— start Data records —

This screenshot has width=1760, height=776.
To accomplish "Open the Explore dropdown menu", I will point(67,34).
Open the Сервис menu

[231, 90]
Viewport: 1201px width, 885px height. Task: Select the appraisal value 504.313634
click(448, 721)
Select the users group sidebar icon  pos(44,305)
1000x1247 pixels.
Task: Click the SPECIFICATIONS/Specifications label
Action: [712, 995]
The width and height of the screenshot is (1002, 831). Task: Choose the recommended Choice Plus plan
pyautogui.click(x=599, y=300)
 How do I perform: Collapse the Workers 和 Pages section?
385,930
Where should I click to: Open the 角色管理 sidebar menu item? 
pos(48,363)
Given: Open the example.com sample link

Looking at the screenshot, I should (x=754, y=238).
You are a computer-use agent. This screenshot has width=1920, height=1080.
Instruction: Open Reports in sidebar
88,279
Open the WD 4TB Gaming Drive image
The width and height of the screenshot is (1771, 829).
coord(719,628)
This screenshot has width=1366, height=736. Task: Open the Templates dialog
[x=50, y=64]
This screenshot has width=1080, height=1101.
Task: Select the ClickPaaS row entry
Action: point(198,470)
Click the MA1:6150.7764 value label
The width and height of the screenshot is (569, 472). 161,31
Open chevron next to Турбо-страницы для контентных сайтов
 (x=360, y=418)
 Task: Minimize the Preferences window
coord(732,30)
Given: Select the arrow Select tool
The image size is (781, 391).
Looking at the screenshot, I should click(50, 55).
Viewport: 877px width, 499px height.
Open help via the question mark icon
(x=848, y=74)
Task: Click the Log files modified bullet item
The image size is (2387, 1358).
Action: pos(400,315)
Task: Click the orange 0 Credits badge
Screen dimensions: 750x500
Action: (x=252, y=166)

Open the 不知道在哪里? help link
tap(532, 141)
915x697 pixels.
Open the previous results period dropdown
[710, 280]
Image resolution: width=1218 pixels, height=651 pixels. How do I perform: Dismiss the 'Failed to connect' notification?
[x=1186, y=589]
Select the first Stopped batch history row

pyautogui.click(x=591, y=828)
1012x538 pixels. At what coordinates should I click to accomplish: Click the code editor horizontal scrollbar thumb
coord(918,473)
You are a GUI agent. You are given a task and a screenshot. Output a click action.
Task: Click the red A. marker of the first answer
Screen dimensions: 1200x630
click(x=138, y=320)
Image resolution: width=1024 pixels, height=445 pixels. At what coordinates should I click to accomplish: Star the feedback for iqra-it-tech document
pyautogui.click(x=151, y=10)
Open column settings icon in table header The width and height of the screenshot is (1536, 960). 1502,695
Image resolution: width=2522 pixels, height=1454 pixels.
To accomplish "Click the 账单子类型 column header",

— end Data records —

• **What you should do**
Convert the stretch of items above, from the line containing "Open chevron next" through the line containing "pyautogui.click(x=591, y=828)", into a numbered list with blank lines omitted. Include both end lines and nothing outside that stretch.

• **Answer to this exercise**
1. Open chevron next to Турбо-страницы для контентных сайтов
2.  (x=360, y=418)
3.  Task: Minimize the Preferences window
4. coord(732,30)
5. Given: Select the arrow Select tool
6. The image size is (781, 391).
7. Looking at the screenshot, I should click(50, 55).
8. Viewport: 877px width, 499px height.
9. Open help via the question mark icon
10. (x=848, y=74)
11. Task: Click the Log files modified bullet item
12. The image size is (2387, 1358).
13. Action: pos(400,315)
14. Task: Click the orange 0 Credits badge
15. Screen dimensions: 750x500
16. Action: (x=252, y=166)
17. Open the 不知道在哪里? help link
18. tap(532, 141)
19. 915x697 pixels.
20. Open the previous results period dropdown
21. [710, 280]
22. Image resolution: width=1218 pixels, height=651 pixels. How do I perform: Dismiss the 'Failed to connect' notification?
23. [x=1186, y=589]
24. Select the first Stopped batch history row
25. pyautogui.click(x=591, y=828)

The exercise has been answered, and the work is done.